▶ TASK DIRECTIONS
A word-for-word copy of the listing is what's needed; leave out every image.

▶ SUPPLIED DATA
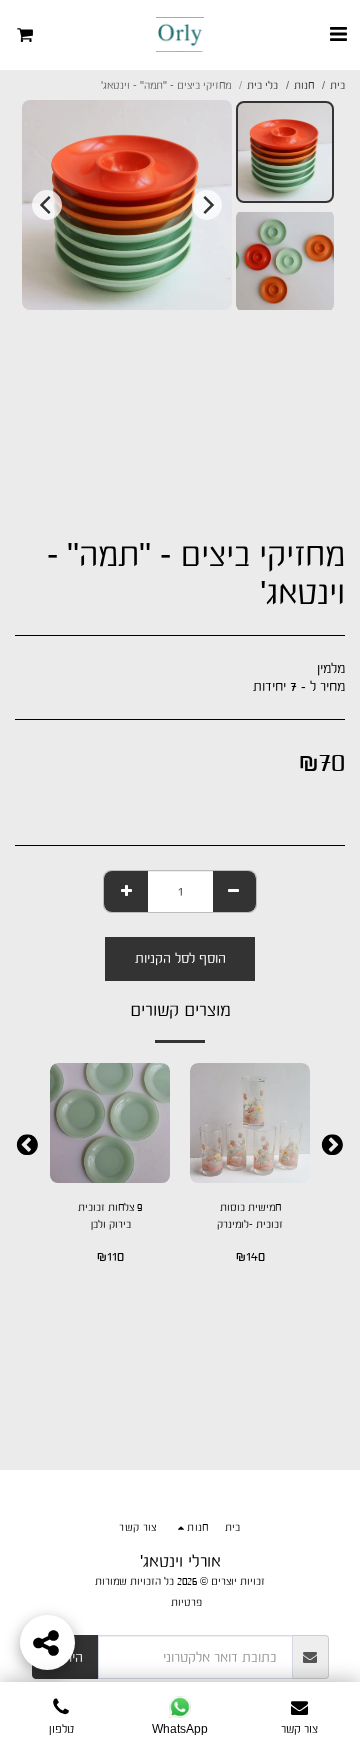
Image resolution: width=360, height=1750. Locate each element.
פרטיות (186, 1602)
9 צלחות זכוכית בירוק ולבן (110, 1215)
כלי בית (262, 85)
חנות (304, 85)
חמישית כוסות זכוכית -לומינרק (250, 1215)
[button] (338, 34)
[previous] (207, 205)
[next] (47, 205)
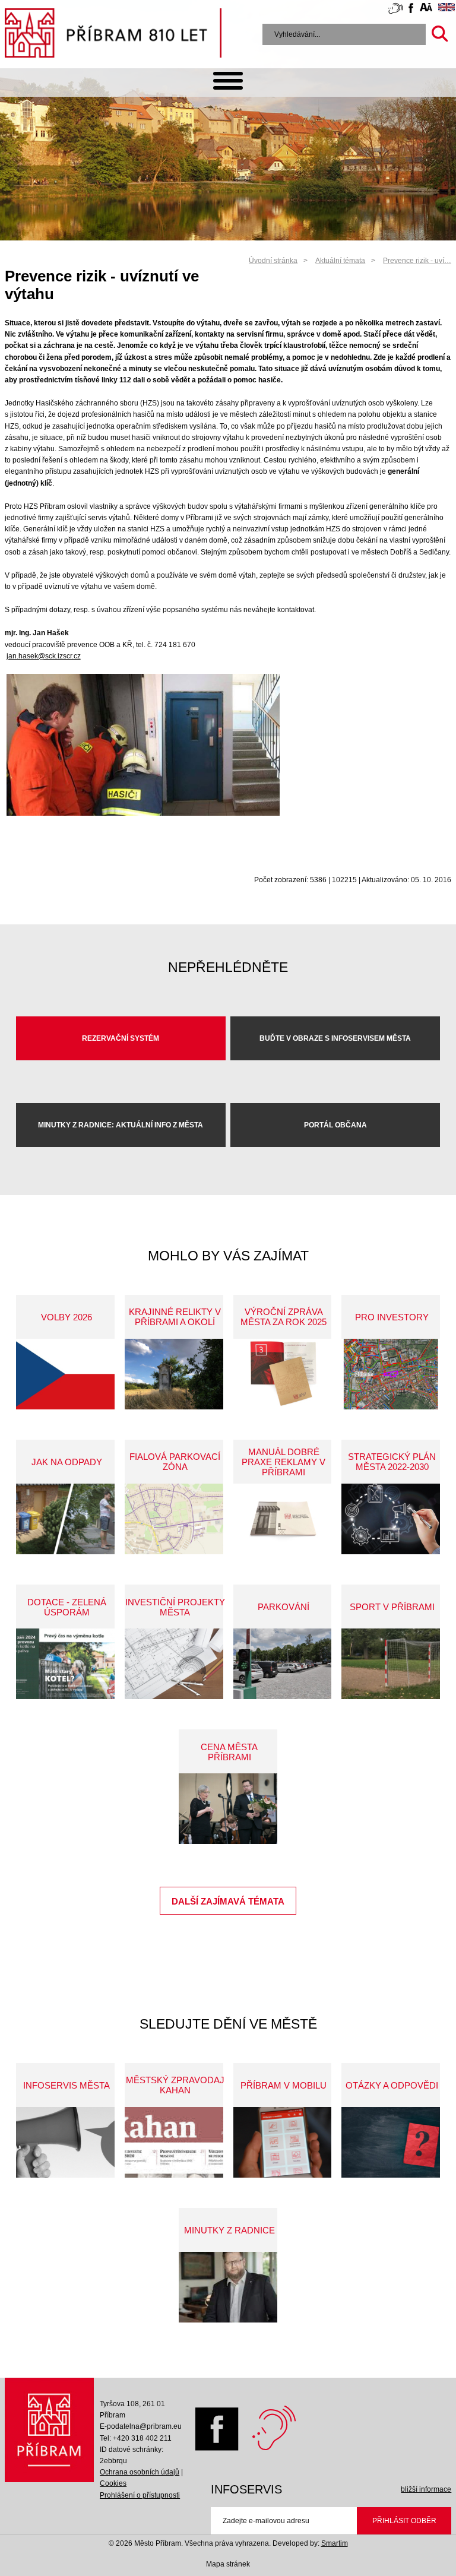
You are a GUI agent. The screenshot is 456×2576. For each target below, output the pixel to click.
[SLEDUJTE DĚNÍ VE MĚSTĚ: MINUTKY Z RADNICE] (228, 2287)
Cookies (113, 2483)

▶ ANSWER SPACE
Image resolution: width=360, height=1750. Locate each element.
פרטיות (186, 1602)
9 צלחות זכוכית בירוק ולבן (110, 1215)
כלי בית (262, 85)
חנות (304, 85)
חמישית כוסות זכוכית -לומינרק (250, 1215)
[button] (338, 34)
[previous] (207, 205)
[next] (47, 205)
You are a GUI agent. The screenshot is 456×2576. For each target below, output the pixel to click.
[SLEDUJTE DĚNÍ VE MĚSTĚ: MINUTKY Z RADNICE] (228, 2287)
Cookies (113, 2483)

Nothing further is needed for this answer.